Upon recovering, Coriolanus sees Lucy Gray again. With uncharacteristic sincerity, he voices his wish to repay her. In that moment, “a shift in their dynamic” occurs, because “[s]he had the right to demand things” (153); that being his confidence and genuine support in her ability to win.
The reader bears witness to the Capitol’s efforts to indoctrinate its students. In class, Dr. Gaul and Sejanus engage in a heated debate over the Games and the districts’ role in the Capitol’s government (“Capitol” is capitalized while “districts” are often in lowercase, signaling less importance). Sejanus makes the point that tributes are “just citizens of Panem, aren’t they? Same as us? […] It’s supposed to be everyone’s government, right?” (92). Dr. Gaul is unimpressed, calling him a “rebel sympathizer” for feeding the tributes (92). It becomes increasingly clear that the national anthem’s refrain of “reunification” is in the service of centralized power and control, not democracy. When Sejanus asks to be released from his service as a mentor, Dr. Gaul scoffs at him: She knows that “[c]ompassion is the key to the Games. Empathy, the thing we lack” (93). Sejanus is as much a target of the Games as the tributes themselves: His participation makes him complicit in the slaughter—as a pawn of the Capitol—while his compassion tortures his conscience.

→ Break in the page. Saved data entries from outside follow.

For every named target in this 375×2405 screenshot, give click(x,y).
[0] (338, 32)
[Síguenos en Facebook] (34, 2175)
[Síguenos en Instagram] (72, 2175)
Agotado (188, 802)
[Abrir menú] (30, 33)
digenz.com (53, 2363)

The Games are essentially a tool out of the terrorist’s playbook, controlling people’s beliefs and behaviors through fear, intimidation, and violence.
This method of control is further reinforced via dehumanization: The tributes “perform” for food like monkeys in a cage, “hunger” being key to the Hunger Games and Capitol residents later feeding their favorite “pets” as sponsors (96-97); the parading of tributes is done so in restraints, forcing them to “crouch,” unwashed and nearly unrecognizable (129); and the tributes are not sent to doctors after the bombing, but veterinarians (146). This indoctrination works on both Capitol residents and the districts’ victims. It becomes easier for the former to invest in the Games as entertainment with their participants being “inhuman,” while the dehumanization of the latter only emphasizes the utter helplessness of their situation.

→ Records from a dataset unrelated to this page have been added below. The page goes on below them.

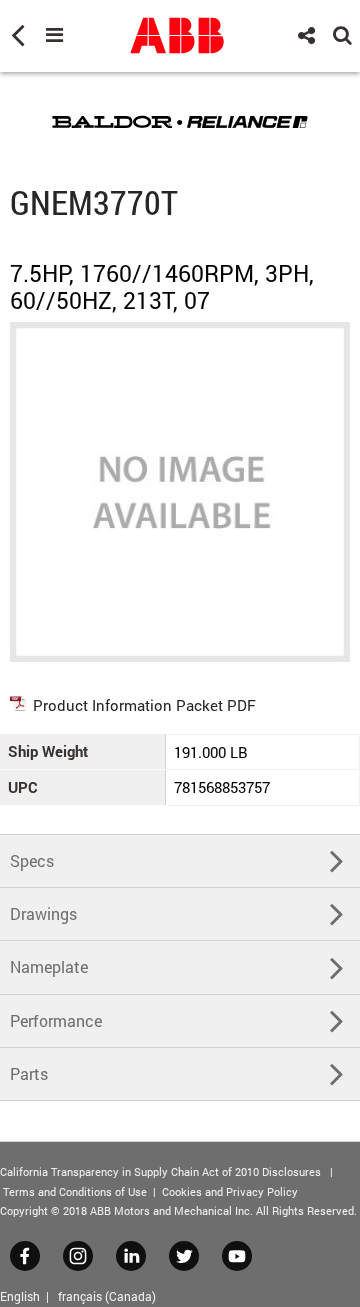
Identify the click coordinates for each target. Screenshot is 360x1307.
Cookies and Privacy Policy (230, 1191)
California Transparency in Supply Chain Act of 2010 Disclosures (160, 1171)
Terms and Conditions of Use (75, 1191)
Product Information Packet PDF (144, 705)
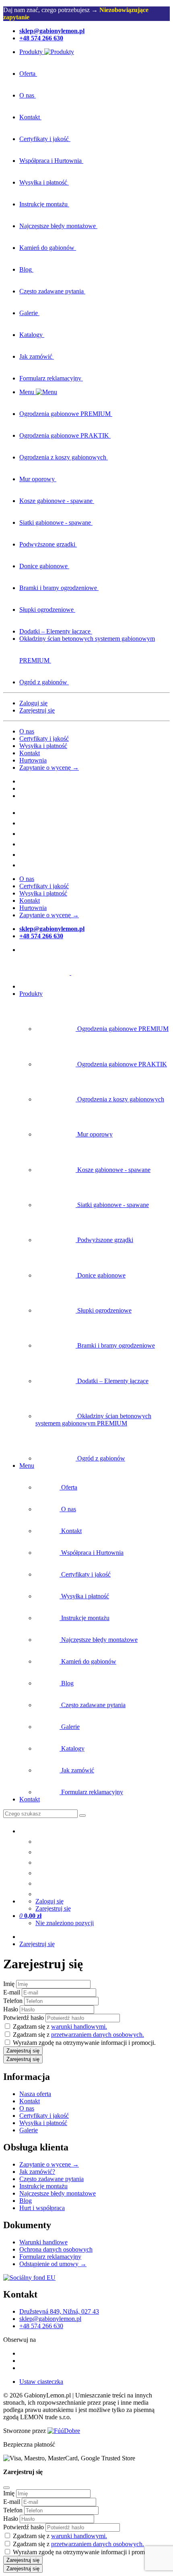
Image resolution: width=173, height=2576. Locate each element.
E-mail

This ingrained cruelty makes Coriolanus and Lucy Gray’s relationship complicated: When Coriolanus tries to convince Lucy Gray that she “matters,” the sentiment is distorted by their unequal proximity to power—not to mention the purpose for which they met in the first place. Coriolanus’s humane treatment of Lucy Gray only goes so far as her “worth.” She brings him positive media attention and opportunities, even listening to him without judgement; she is an object onto which he writes his own script. Coriolanus demonstrates an understanding of performance and public display. Lucy Gray, too, is no stranger to the benefits of putting on a good show: Her defiant song at the reaping catches many people’s attention and her flirtations with Coriolanus can be read as an act, as when she teasingly asks him if he wants to marry her (86). Neither character is reliable in their motives, but they are intertwined through Lucy Gray saving Coriolanus’s life, and Coriolanus’s subsequent responsibility for hers.

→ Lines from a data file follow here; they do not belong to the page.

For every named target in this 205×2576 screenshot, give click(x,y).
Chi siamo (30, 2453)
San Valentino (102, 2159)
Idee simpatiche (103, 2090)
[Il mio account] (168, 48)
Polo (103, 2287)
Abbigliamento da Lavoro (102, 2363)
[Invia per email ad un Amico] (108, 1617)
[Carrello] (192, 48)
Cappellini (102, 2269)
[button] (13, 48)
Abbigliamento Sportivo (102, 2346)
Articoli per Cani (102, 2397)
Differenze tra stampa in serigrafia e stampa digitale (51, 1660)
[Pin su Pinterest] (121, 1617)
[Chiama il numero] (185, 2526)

The reader also learns that the catchphrase from the original trilogy—“May the odds be ever in your favor”—is Coriolanus’s idea. Coriolanus’s rise to presidency can be traced back to his relationship with the sinister Dr. Gaul. Her snakes make an appearance in this section, evoking Lucy Gray’s own from Chapter 2. Snakes are often indicative of transgression, as in that of the biblical Adam and Eve. This association frames both Dr. Gaul and Lucy Gray as potential temptresses. As far as the former goes, her snakes, along with her harsh lessons, already have a hold on Coriolanus’s shaky sense of morality.